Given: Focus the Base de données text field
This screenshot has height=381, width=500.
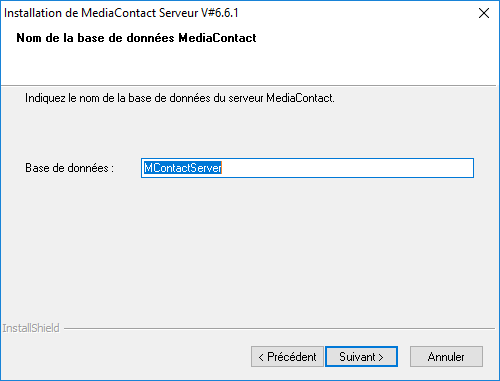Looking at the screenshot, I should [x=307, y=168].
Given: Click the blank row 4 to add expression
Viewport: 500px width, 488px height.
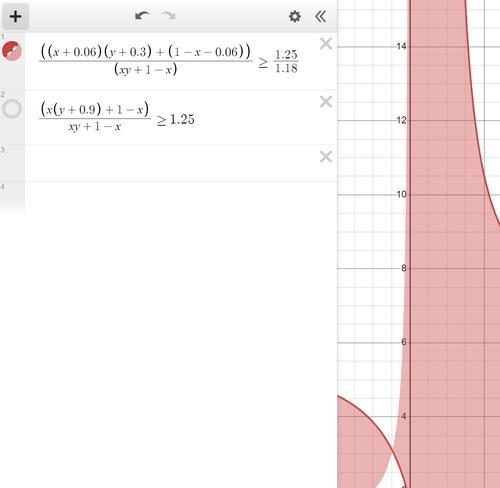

*****

## Task
Your output must match the records word for word, apart from the images, which are left out.

## Your response
Given: Focus the Base de données text field
This screenshot has height=381, width=500.
Looking at the screenshot, I should [x=307, y=168].
Given: Click the blank row 4 to add expression
Viewport: 500px width, 488px height.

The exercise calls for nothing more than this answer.